I sold a collection of vinyl I’d barely played in fifteen years, that as much as any artifact defined who I was in my twenties: hopelessly romantic and romantically hopeless aesthete; idolater of Bach and Mozart; incipient Wagnerian; dilettante in zydeco, alternative rock, and reggae, which represented for me the less mapped-out and rule-bound life I longed for but couldn’t choose.
What do you do with a shelf of twenty-year-old erotic videos that long ago lost their compelling allure, and have in any case turned to magnetic snow onscreen since you last beheld the divine Al Parker in all his gloriously ingenious raunchiness?
And on it went. With every carton removed from the basement; with every bag of unworn-for-a-year clothing donated to Goodwill; with every cookbook I hadn’t succeeded actually in using for ten years, there advanced a lightness that grew addictive. I found myself wandering around the house at night looking for something else I could do without. When it comes down to the choice, at least three quarters of what I hang onto bears almost no lived relation to the quality of my life.

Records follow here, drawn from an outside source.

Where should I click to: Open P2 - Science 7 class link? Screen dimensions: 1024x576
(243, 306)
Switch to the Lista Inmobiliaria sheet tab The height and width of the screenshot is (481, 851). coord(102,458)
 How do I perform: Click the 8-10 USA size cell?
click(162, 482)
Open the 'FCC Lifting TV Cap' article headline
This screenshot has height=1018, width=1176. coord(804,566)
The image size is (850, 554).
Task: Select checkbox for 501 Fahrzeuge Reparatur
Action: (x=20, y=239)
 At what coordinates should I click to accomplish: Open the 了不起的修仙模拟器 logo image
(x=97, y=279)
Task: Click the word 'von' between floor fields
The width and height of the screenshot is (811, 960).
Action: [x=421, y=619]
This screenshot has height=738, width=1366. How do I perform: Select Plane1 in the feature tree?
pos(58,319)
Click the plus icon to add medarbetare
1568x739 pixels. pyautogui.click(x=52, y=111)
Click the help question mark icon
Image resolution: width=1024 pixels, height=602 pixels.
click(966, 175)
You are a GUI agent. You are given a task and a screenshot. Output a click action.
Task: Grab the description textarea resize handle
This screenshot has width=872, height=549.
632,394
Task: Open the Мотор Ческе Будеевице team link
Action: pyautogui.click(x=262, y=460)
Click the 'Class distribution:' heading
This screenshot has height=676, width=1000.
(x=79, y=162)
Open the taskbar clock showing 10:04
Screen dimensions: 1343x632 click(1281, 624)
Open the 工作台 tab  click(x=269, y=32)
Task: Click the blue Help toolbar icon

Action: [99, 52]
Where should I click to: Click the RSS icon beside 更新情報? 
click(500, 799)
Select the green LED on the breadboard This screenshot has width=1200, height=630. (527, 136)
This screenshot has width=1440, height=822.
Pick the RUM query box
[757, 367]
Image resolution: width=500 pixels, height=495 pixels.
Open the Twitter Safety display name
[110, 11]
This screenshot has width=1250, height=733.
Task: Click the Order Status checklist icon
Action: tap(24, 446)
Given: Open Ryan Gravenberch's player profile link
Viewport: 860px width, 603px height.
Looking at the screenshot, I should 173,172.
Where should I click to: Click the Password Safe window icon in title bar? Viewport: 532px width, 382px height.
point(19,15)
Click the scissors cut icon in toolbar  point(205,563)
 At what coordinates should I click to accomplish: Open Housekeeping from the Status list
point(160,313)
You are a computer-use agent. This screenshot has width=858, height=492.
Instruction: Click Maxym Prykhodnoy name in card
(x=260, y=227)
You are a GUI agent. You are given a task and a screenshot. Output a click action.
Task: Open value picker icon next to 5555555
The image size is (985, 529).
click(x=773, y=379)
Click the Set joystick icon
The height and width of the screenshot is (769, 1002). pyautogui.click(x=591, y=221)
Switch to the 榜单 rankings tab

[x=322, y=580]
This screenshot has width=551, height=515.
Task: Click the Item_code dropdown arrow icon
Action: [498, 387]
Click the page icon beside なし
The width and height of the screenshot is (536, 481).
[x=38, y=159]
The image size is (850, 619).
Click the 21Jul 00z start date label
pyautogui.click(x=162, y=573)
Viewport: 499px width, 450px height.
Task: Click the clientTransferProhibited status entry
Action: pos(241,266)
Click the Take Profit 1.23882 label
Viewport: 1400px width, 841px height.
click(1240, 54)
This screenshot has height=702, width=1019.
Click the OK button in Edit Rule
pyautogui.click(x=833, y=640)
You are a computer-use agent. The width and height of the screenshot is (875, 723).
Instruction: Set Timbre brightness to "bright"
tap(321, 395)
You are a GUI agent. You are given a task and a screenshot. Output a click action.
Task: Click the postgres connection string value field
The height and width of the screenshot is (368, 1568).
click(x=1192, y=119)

It’s a gentle and very privileged middle-class version of renunciation that I’ve practiced since mid-April. But it’s been salutary nonetheless. What matters, it turns out, are a few dozen CD’s; a cat who spent the first six hours of The Big Shlepp from southern Ontario to the East End of Long Island screaming her head off; the altar objects now installed in a recessed niche behind my desk; some collage work in progress. Letting go of the rest is a taste of freedom, a chance to reinvent the soul and to be reinvented, a minor spark from Shiva’s ring of fire, Pentecost’s least dramatic tongue of flame.